Dans les anciennes campagnes, la lecture était
tabou. De multiples exemples illustrent l'« interdiction » de la
lecture dans les milieux ruraux, oü elle était perçue comme
oisiveté, à l'opposé de la valorisante fatigue des travaux
agricoles, ou bien un signe d'individualisme et de rupture avec la
collectivité. Même s'il s'est atténué, le tabou que
la lecture suscite en campagne n'a toujours pas disparu et, pour ceux qui
cultivent ce plaisir, elle peut encore être une lutte et une
transgression des interdits. Cela surtout pour les personnes
âgées, qui ont grandi dans un milieu traditionnel, avant que les
politiques culturelles nationales et territoriales encouragent la lecture aussi
dans les campagnes, et qui composent aujourd'hui une partie importante de la
population. En effet, selon une enquête de Bernard Kayser datée de
1990, les campagnes se composent de 74% de ruraux actifs, salariés et
cadres moyens et de 41% de retraités, dont 11% de retraités
agricoles et 30% de retraités autres.
-L'éloignement socioculturel est un autre
facteur explicatif de l'éloignement et non fréquentation des
bibliothèques de la part des personnes âgées. Leur manque
de familiarité avec la lecture est aussi due au contexte de leur
formation et à l'inexistence d'une pratique constante depuis la
jeunesse. Dans le passé récent, la lecture était l'apanage
des classes urbaines aisées, tandis qu'elle était peu
présente dans les classes moyennes et dans les campagnes
françaises. Les personnes âgées vivants en milieu rural
n'ont donc pas bénéficié des apports de la culture pendant
leur jeunesse. Une étude récente de Chloé Tavan
démontre aussi l'importance des héritages dans les pratiques
culturelles : plus nos parents lisent et plus nous lisons. Ainsi, avant 1935 le
nombre de personnes qui ne pratiquaient aucune activité et qui n'avaient
pas d'accès à la culture était supérieur à
ceux
qui exerçaient au moins une activité,
alors qu'une enquête menée en 2003 montre que la tendance s'est
inversée et le nombre de jeunes ayant plusieurs activités est
supérieur à ceux qui n'en pratiquent pas.

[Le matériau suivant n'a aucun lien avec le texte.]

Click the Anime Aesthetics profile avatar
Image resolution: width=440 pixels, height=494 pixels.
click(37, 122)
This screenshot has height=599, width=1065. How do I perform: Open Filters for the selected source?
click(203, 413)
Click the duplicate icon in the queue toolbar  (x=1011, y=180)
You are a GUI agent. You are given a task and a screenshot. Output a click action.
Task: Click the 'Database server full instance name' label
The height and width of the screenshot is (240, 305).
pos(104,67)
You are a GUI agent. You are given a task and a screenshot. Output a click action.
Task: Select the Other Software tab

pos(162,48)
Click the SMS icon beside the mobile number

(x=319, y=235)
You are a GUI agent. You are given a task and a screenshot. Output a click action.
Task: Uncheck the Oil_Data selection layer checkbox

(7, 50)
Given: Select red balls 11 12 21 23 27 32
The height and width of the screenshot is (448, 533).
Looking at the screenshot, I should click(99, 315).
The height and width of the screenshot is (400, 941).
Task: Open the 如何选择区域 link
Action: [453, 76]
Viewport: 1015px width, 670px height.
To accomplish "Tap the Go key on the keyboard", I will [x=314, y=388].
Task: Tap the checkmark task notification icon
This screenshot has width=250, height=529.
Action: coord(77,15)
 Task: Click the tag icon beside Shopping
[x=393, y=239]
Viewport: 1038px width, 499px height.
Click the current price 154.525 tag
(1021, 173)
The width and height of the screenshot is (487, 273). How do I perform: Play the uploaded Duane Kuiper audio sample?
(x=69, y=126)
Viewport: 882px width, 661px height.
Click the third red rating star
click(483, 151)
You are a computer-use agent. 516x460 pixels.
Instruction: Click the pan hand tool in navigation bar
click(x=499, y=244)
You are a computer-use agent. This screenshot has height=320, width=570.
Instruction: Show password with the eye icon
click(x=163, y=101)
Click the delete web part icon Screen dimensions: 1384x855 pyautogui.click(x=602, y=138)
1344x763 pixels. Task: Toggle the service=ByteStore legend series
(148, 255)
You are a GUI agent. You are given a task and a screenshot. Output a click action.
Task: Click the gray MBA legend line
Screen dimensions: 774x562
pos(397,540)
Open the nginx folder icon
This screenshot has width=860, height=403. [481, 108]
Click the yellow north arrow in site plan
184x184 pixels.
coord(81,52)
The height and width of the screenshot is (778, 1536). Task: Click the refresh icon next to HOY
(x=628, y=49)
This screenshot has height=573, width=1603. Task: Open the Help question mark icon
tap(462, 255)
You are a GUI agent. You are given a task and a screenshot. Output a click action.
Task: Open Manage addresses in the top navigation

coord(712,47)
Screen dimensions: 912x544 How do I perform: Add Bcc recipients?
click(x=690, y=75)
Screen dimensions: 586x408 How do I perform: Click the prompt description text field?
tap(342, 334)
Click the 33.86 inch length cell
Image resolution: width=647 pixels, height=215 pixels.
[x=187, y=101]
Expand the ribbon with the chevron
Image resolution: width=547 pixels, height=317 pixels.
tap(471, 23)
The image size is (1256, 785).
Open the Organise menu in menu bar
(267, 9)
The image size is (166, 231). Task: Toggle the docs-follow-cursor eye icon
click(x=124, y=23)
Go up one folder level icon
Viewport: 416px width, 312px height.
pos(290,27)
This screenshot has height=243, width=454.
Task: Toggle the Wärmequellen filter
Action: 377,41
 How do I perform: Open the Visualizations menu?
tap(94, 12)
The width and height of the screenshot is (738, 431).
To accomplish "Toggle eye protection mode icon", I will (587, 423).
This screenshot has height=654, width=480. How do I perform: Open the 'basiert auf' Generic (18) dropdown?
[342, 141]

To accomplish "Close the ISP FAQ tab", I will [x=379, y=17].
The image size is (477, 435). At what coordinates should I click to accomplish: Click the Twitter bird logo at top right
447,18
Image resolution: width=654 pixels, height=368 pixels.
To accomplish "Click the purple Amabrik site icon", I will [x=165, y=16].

-Un facteur de l'éloignement des
bibliothèques de la part des personnes âgées, en campagne
aussi bien qu'en ville, sont les handicaps physiques et la déficience
visuelle, qui les caractérisent comme public <<
empêché >>. Ce constat met en évidence l'importance
d'une des missions des bibliothécaires d'aujourd'hui,
c'est-à-dire l'accueil de tous les publics et la lutte contre les
exclusions, les piliers d'une politique de démocratisation de la
lecture. Cet aspect est renforcé par la définition de
bibliothèques publiques du Manifeste de l'Unesco. Ainsi, selon Bertrand
Calenge : << Les bibliothèques sont porteuses d'une exigence
communautaire de services particuliers en directions de groupes particuliers.
>> La bibliothèque doit donc être au service de tous les
publics (non-lecteurs, exclus de la lecture ou faibles lecteurs).